His smile was sorrowful as he lifted his long, slim fingers to brush her hair away from the side of her face and then rested his hand at the back of her neck.

The prince pulled a faded purple bloom from his inside pocket and placed it in her fingertips. Legolas had given her those flowers to wear in her hair the night of the bonfire dance in Mirkwood, and he had saved one of the blossoms as a remembrance.

Miredhel arched an eyebrow, to which he answered, "Prince's love," he said wryly, quoting the flower's name. "But no prince am I tonight. Nor am I a Lord of Ithilien. I would just be Legolas if it meant making you happy… Tonight we are merely two elves together in this garden." He glanced up toward the silver slice of moon and deepening stars, and she mirrored his action, twining her fingers through his.

Miredhel answered with a sad sort of smile of her own and placed her hand reassuringly on his shoulder.

"Legolas, I do not want you to change who you are for me," she whispered in the darkness between them.

"But I do," he replied quickly. "I've done many foolish things in my time, but at least one of them I can remedy—" he smiled again, and this time it was very much a real smile, one that made him look every inch of his youth.

"—that I should have done this from the very first moment I saw you," he finished and pulled her into him, kissing her deeply, relishing the very sweetness of her lips, the feel of her mouth against his, until heat and hunger threatened to consume him.
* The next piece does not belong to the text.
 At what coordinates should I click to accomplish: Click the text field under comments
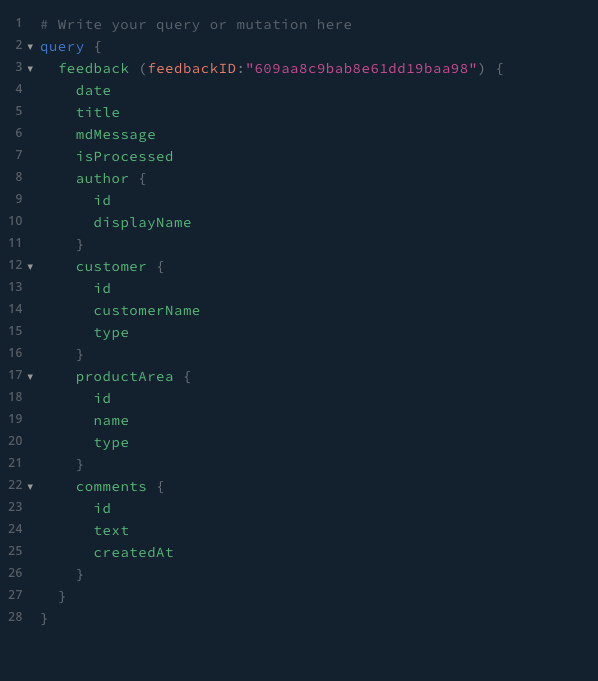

His hands caught in the fabric of her gown behind her back, and he squeezed the cloth tightly between his fingers, while his willpower merely to hold her failed him by the second. He pulled her body even closer to his until he could feel her ribs against his abdomen, until her every gorgeous curve pressed against him.

He had dreamt of having such a night scoreless times throughout his long years when he would finally know love and confess his heart to a nameless beauty, and Miredhel was so much more than that—she was a friend, an ally, a confidante. To deepen the promise of their relationship—Legolas trembled against her at the thought, but he longed for that intimacy.

Certainly this was that moment he had dreamed of, and Miredhel? She surpassed his ideal on every possible level. She was not perfect—nay, far from it, but oh, how he loved her!

He pulled away from their embrace, from their kiss. His hands, the very ones that had held bow and arrow steadfast in the face of battle, now shook slightly as he tenderly grazed his fingers across her cheek.

"Miredhel, I love you," he said breathlessly, "so deeply. I--"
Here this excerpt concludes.